----- SUPPLIED MATERIAL
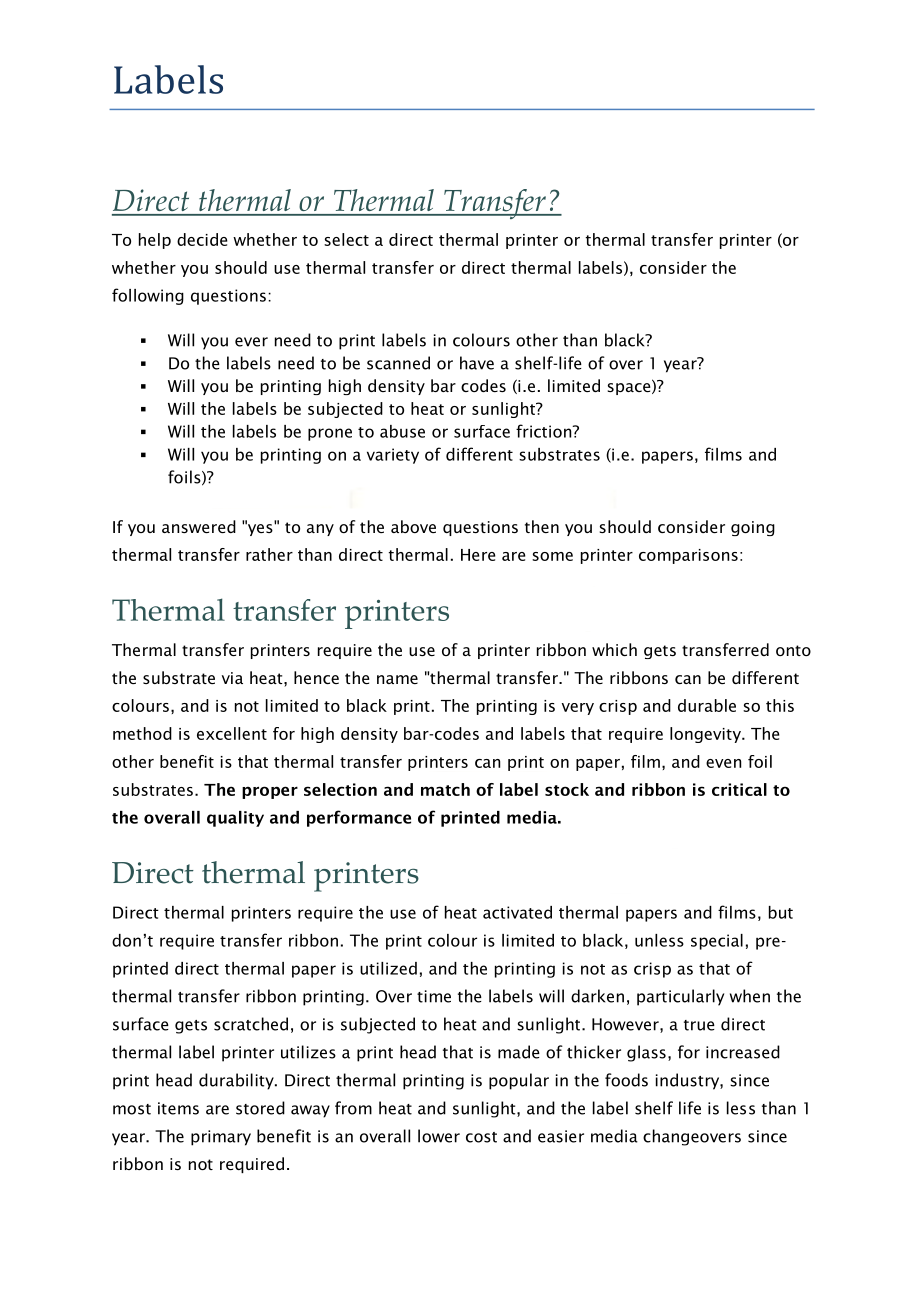 The height and width of the screenshot is (1308, 924). Describe the element at coordinates (202, 239) in the screenshot. I see `decide` at that location.
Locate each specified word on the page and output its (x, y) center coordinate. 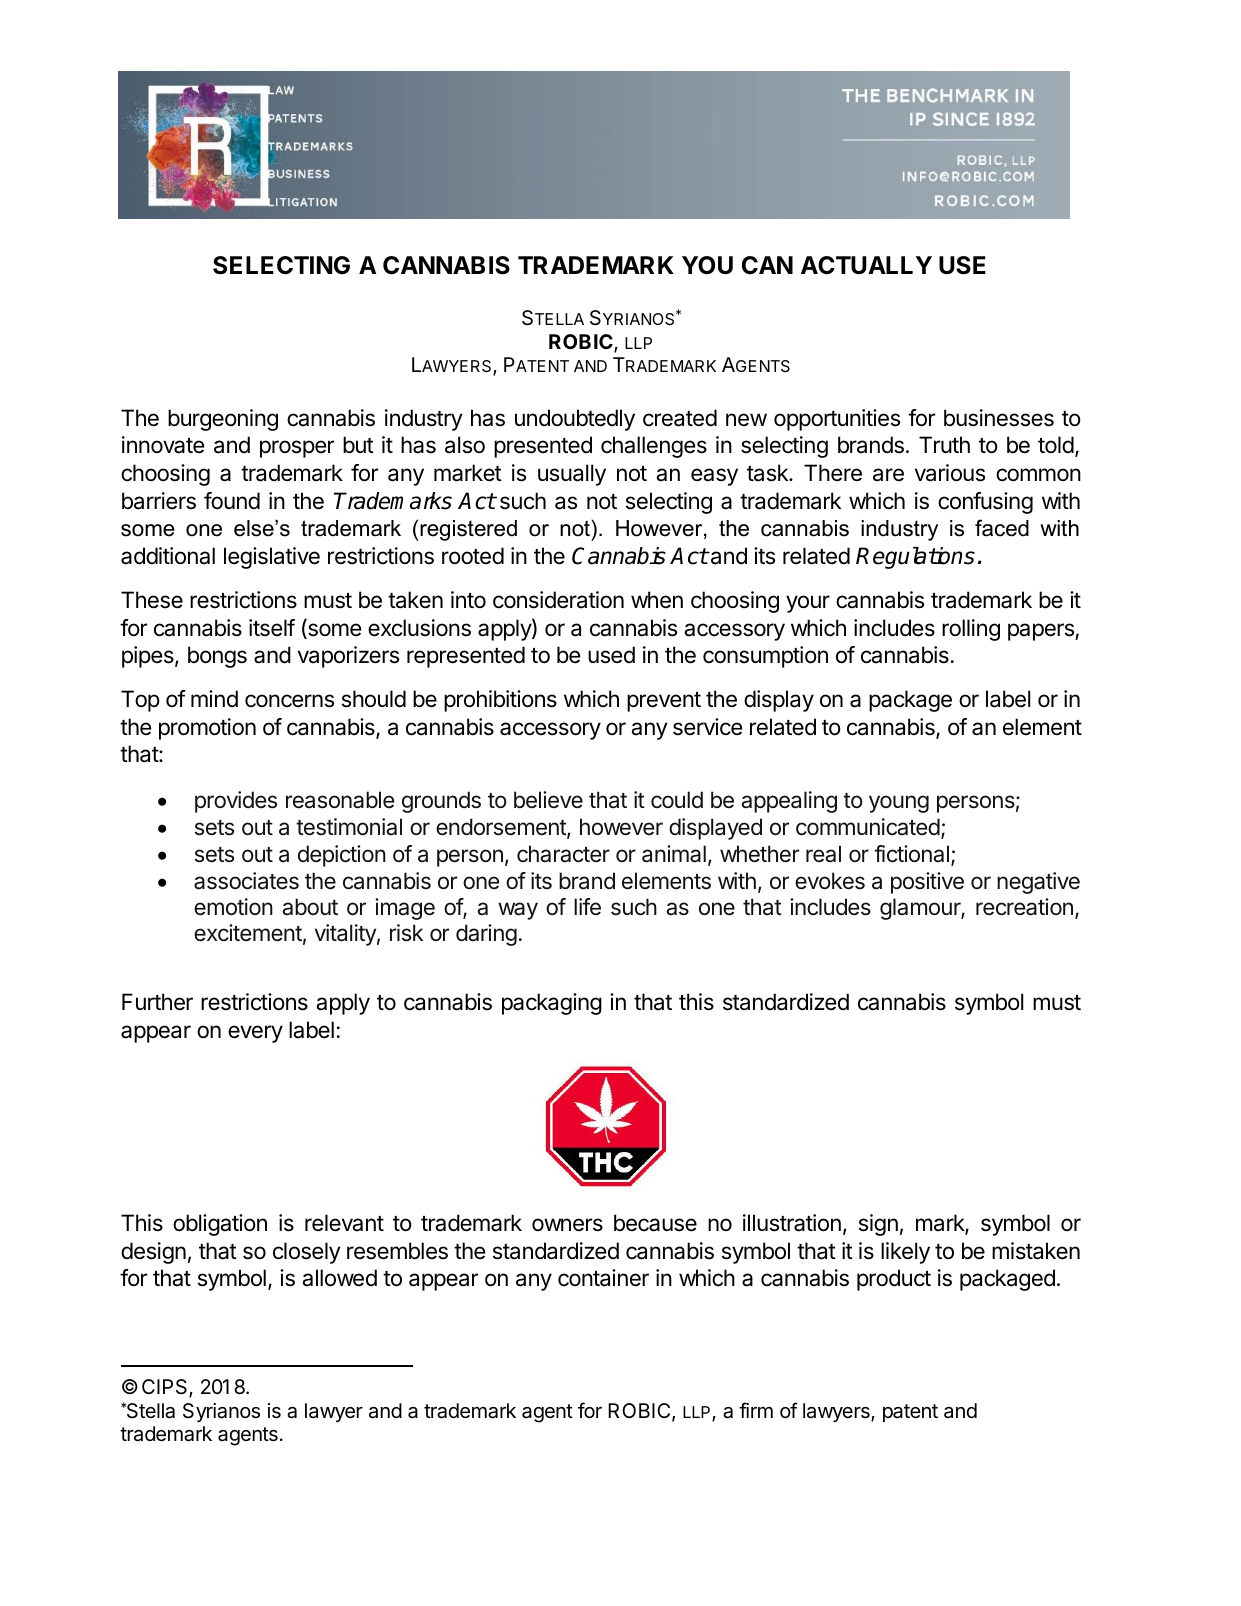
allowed (339, 1278)
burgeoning (223, 420)
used (611, 655)
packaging (552, 1004)
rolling (971, 630)
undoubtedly (575, 420)
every (255, 1034)
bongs (217, 657)
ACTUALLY (866, 265)
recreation (1024, 907)
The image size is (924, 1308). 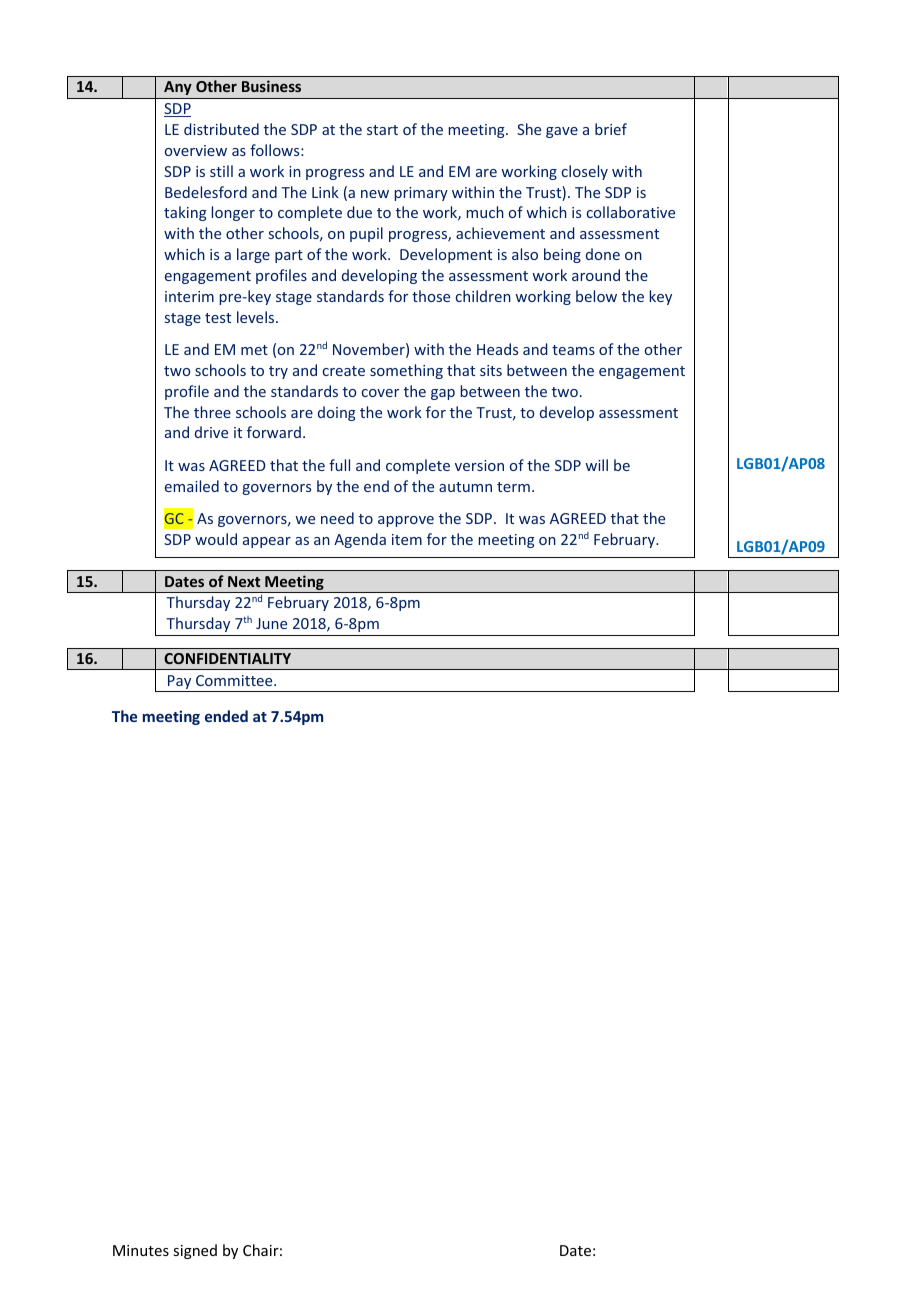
----------
▶ **WHAT TO PRODUCE**
Output the material above verbatim, line by line, without the pictures.

▶ **TASK ANSWER**
 The height and width of the screenshot is (1308, 924). Describe the element at coordinates (202, 239) in the screenshot. I see `decide` at that location.
Locate each specified word on the page and output its (x, y) center coordinate. 
allowed (339, 1278)
burgeoning (223, 420)
used (611, 655)
packaging (552, 1004)
rolling (971, 630)
undoubtedly (575, 420)
every (255, 1034)
bongs (217, 657)
ACTUALLY (866, 265)
recreation (1024, 907)
The image size is (924, 1308). 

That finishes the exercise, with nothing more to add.